The bison DNA confirmed this finding because the bones found in Charlie Lake Cave came from animals that were more closely related to those in the south than to those in the north. So they too had migrated from south to north, and the hunters probably followed them. This, in turn, has to do with the fact that after the last ice sheets had melted and the glacial lakes that followed them receded, a spacious grassy landscape was created where forests now stand. The bison antiquus , which was considerably larger than today's American bison, lived on this grass . An indication of the transitional character of the landscape is the discovery of a collar lemming , a species that was probably on the retreat to the north at the time, where it can still be found today.

Finally, two ravens, 12,000 and 11,000 years old, were found, apparently buried. Its exact spiritual meaning can no longer be determined, but this is the oldest find in Canada, which is based on cultic acts in connection with the ravens, which are still significant for the First Nations today. The ravens are the oldest find that allows conclusions to be drawn about the early beliefs.

Layer IIc, which is around 10,000 years old, contained 30 chips , three tools that had not been further processed, which were probably used to break bones, and a chip core.

Layer IIIa, around 9,500 years old, contained the second raven, around 160 cuts, two so-called bifaces , i.e. tools sharpened on both sides, as well as traces of microblades , very small blades. The associated core was at the raven's feet.

From these excavation findings it can be concluded that the early visitors only stayed briefly, initially brought their tools, and only occasionally reworked some of them or knocked off new blades. There are also special features for the remains of the animals. Parts of the legs predominate by far, especially thighs, parts of the hips or the head are less common. There are no vertebrae, ribs or horns at all.
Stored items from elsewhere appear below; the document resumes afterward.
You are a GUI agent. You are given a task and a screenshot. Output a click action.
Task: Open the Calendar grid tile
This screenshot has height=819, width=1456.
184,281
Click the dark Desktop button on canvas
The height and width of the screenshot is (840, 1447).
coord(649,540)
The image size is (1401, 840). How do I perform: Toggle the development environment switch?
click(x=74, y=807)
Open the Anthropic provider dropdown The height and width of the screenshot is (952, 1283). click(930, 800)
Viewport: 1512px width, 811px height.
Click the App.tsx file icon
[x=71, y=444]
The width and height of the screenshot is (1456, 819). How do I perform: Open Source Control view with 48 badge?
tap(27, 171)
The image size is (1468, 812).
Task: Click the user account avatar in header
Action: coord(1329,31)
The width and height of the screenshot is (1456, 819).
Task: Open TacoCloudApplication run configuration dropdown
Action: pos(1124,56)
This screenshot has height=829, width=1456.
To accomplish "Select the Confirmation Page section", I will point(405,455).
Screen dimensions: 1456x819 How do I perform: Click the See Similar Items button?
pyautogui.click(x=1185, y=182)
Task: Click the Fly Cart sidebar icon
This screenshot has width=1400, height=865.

In 2000, Vallières came to the conclusion in their work, which compared other cave finds, that the cave had neither been used as a warehouse nor as a slaughterhouse, but rather was used for storage, game viewing and religious ceremonies.

literature

  • Knut R. Fladmark, Jonathan C. Driver and Diana Alexander: The Paleoindian Component at Charlie Lake Cave (HbRf 39), British Columbia , in: American Antiquity 53/2 (1988) 371-384.
  • Jonathan C. Driver: Raven Skeletons from Paleoindian Contexts, Charlie Lake Cave, British Columbia , in: American Antiquity 64/2 (1999) 289-298.
  • Jonathan C. Driver: Stratigraphy, Radiocarbon Dating and Culture History of Charlie Lake Cave, British Columbia , in: Arctic 49/3 (1996) 265-277, online, PDF, 592 kB .

Web links

Remarks

  1. ^ A b Claudine Vallières: The Palaeoindian Bison Assemblage from Charlie Lake Cave . Ed .: Simon Fraser University. Vancouver BC 2004, p. 122 . ( Full text as digitized version)
  2. Vallières, however, dates the finds to around 8500 BC. And does not consider this interpretation to be sound.